• Search Research Projects
  • Search Researchers
  • How to Use
  1. Back to project page

2020 Fiscal Year Annual Research Report

ExaPath: Hierarchical Routing for Next-Gen Supercomputers and Beyond

Research Project

Project/Area Number 19H04119
Research InstitutionInstitute of Physical and Chemical Research

Principal Investigator

ドンケ イェンス  国立研究開発法人理化学研究所, 計算科学研究センター, 研究員 (70815480)

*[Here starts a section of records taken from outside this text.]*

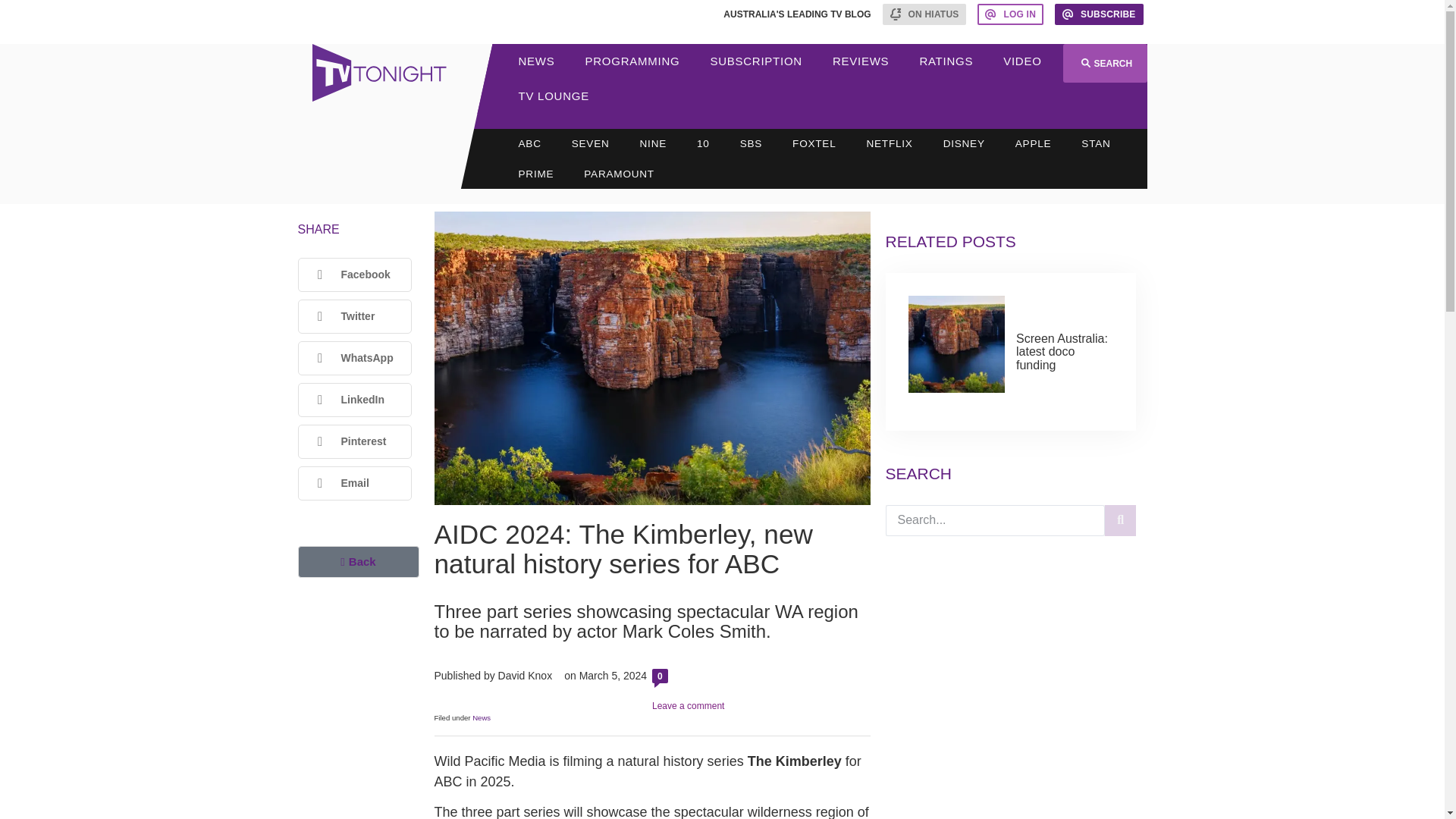
ON HIATUS (924, 14)
NEWS (536, 61)
ABC (529, 143)
TV LOUNGE (553, 95)
RATINGS (946, 61)
SUBSCRIBE (1098, 14)
VIDEO (1022, 61)
PROGRAMMING (632, 61)
SUBSCRIPTION (755, 61)
SEARCH (1104, 63)
LOG IN (1010, 14)
REVIEWS (860, 61)
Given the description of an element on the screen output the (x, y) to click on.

Co-Investigator(Kenkyū-buntansha) 遠藤 敏夫  東京工業大学, 学術国際情報センター, 教授 (80396788)
Project Period (FY) 2019-04-01 – 2024-03-31
KeywordsHPC interconnects
Outline of Annual Research Achievements

In FY2020, the second year of the ExaPath project, we conducted two distinct studies for routing in HPC interconnects.
The first published paper of this FY is a survey of data center and supercomputer networks, which investigates various aspects related to how multi-pathing is implemented in those systems, what type of routing they deploy, and how effectively utilize them for extensive communication loads. The survey with the title "High-Performance Routing with Multipathing and Path Diversity in Supercomputers and Data Centers" was published in the IEEE Transactions on Parallel and Distributed Systems journal.
The second published work, a peer-reviewed poster, is based on a Bachelor's thesis of our intern from Tokyotech which was presented at the 3rd R-CCS International Symposium. This thesis and poster tackled the fault resiliency of lossless interconnects and how to perform rerouting of the network while preserving certain properties, such as deadlock-freedom.
Furthermore, we collaborated with researchers of ETH Zurich to develop a real Slimfly testbed and deploy the routing we developed in the previous FY. Simultaneously, we supervised with a colleague from ETH a second Bachelor's thesis with the topic of routing low-diameter topologies.
Lastly, we disseminated our research findings through invited talks at the ISC High Performance conference (ISC'20) in a focus session on 'Photonics & Interconnects' and discussed our work and related routing and network topics with colleagues from academia and industry at various meetings and conference.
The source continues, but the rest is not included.